__To do__:
Go through the records below and copy out every line that contains the word "agent".

(Records from a data source)
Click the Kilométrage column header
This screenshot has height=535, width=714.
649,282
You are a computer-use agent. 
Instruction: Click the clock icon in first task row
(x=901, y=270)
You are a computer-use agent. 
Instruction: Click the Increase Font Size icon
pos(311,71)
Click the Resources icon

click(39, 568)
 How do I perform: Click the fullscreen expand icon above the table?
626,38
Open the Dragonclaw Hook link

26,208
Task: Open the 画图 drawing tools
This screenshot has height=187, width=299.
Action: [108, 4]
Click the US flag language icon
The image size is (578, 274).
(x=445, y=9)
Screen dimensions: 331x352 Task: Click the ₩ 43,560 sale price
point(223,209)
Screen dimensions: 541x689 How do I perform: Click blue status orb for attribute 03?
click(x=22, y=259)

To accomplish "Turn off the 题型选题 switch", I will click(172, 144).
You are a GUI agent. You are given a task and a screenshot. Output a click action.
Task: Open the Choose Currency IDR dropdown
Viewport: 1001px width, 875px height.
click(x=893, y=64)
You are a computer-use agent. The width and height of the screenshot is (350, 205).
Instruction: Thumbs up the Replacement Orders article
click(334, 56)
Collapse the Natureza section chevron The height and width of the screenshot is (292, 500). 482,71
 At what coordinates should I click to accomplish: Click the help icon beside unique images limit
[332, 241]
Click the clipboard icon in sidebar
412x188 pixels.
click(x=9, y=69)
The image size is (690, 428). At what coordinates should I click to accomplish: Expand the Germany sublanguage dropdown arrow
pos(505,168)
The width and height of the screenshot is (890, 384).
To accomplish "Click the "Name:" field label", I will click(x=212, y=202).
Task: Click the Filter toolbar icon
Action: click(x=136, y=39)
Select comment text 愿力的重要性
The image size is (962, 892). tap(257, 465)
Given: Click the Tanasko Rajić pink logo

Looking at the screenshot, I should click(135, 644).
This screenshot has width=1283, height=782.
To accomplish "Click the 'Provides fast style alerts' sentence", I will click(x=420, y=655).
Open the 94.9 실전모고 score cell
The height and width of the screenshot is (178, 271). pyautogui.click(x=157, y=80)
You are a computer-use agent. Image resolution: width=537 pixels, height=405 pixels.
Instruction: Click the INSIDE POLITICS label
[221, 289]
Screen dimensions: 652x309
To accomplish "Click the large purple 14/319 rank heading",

__Exercise response__:
You are a computer-use agent. 
You are a computer-use agent. 
You are a GUI agent. You are given a task and a screenshot. Output a click action.
You are a computer-use agent. The width and height of the screenshot is (350, 205).
You are a computer-use agent. Image resolution: width=537 pixels, height=405 pixels.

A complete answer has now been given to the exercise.